3.1.1.CRNN Introduction
After CNN by the feature extracted from image sequences using RNN predict the final result obtained by a final CTC translation layer. It means CNN + RNN + CTC structure.
Git address https://github.com/bgshih/crnn
paper: paper http://arxiv.org/abs/1507.05717.
3.1.2.CNN Introduction
CNN structure is used in VGG structure and VGG article on the network to do some fine-tuning
3.1.3.RNN Introduction
Wherein RNN sequence for the CNN network output, each input has an output yt. In order to prevent the disappearance of the gradient of training, the article uses LSTM nerve cells as a unit of RNN. Article that predicted for the sequence, the sequence information before and after the information to help predict the sequence, so the article uses a dual RNN network. LSTM bidirectional neuronal structure and configuration as shown in FIG RNN.
3.1.4.CTC translation layer
Test, translation is divided into two types, one is with a dictionary, one is no dictionary.
With the dictionary is in the test, the test is set to the dictionary, the output probability is calculated for all the test dictionary, taking the maximum of the string is the final predicted
Without a dictionary, the test means comprising a current collector which is not given the test string, selects the output the probability that the predicted maximum as the final prediction string.
3.1.5. Debugging on tensorflow of crnn
1. First download from the git
Git address: HTTPS: //github.com/MaybeShewill-CV/CRNN_Tensorflow
2. Download the pre-trained models, their own training, then do not download, training data from several GB of it.
The pretrained crnn model weights on Synth90k dataset can be found here
3. downloaded can be used directly, and use the following commands:
Python Tools / test_shadownet.py --image_path Data / test_images / test_01.jpg --weights_path Model / crnn_synth90k / shadownet.ckpt --char_dict_path Data / char_dict / char_dict_en.json Data --ord_map_dict_path / char_dict / ord_map_en.json
4. Some pits
(1) a modified tools py file, add the following code. I am running windows directly, mainly to find relevant directories.
os.getcwd () method returns the current working directory.
2.windows creation process does not fork method, the default is to spawn, and the process of creating the default linux is fork method. You will be reported the following error:
at The "freeze_support ()" Line Program at The CAN BE Omitted IF
IS not going to to Produce Frozen BE AN Executable.

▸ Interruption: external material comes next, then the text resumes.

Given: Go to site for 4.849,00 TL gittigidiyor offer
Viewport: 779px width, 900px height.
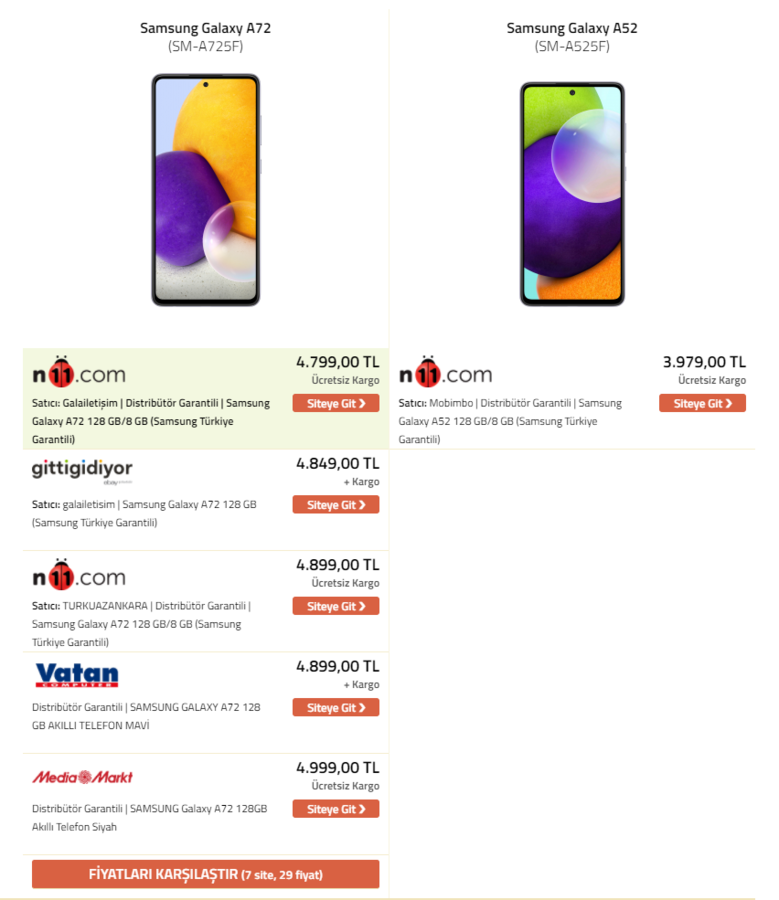Looking at the screenshot, I should [336, 505].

Modify data_provider / tf_io_pipline_fast_tools.py file, add "IF name == ' main ':", as follows Fig.
if name == ‘main’:
_SAMPLE_INFO_QUEUE = Manager().Queue()
_SENTINEL = ("", [])
3.1.6. English OCR successful operation
python tools/test_shadownet.py --image_path data/test_images/test_01.jpg --weights_path model/crnn_synth90k/shadownet.ckpt --char_dict_path data/char_dict/char_dict_en.json --ord_map_dict_path data/char_dict/ord_map_en.json
It found that only with the training data, identifies go.
3.1.7. Chinese OCR successful operation
1.下载预训练好的模型
I have uploaded a newly trained crnn model on chinese dataset which can be found here. Sorry for not knowing the owner of the dataset. But thanks for his great work. If someone knows it you’re welcome to let me know. The pretrained weights can be found here
2.修改配置文件config/global_config.py:
__C.ARCH.NUM_CLASSES = 5825 # cn dataset
#__C.ARCH.NUM_CLASSES = 37 # synth90k dataset
3.运行demo
python tools/recongnize_chinese_pdf.py -c ./data/char_dict/char_dict_cn.json -o ./data/char_dict/ord_map_cn.json --weights_path model/crnn_chinese/shadownet.ckpt --image_path data/test_images/test_pdf.png --save_path data/test_images/pdf_recognize_result.txt
I do not git recognition effect on a good show. Prepare the data themselves, their training is even more right.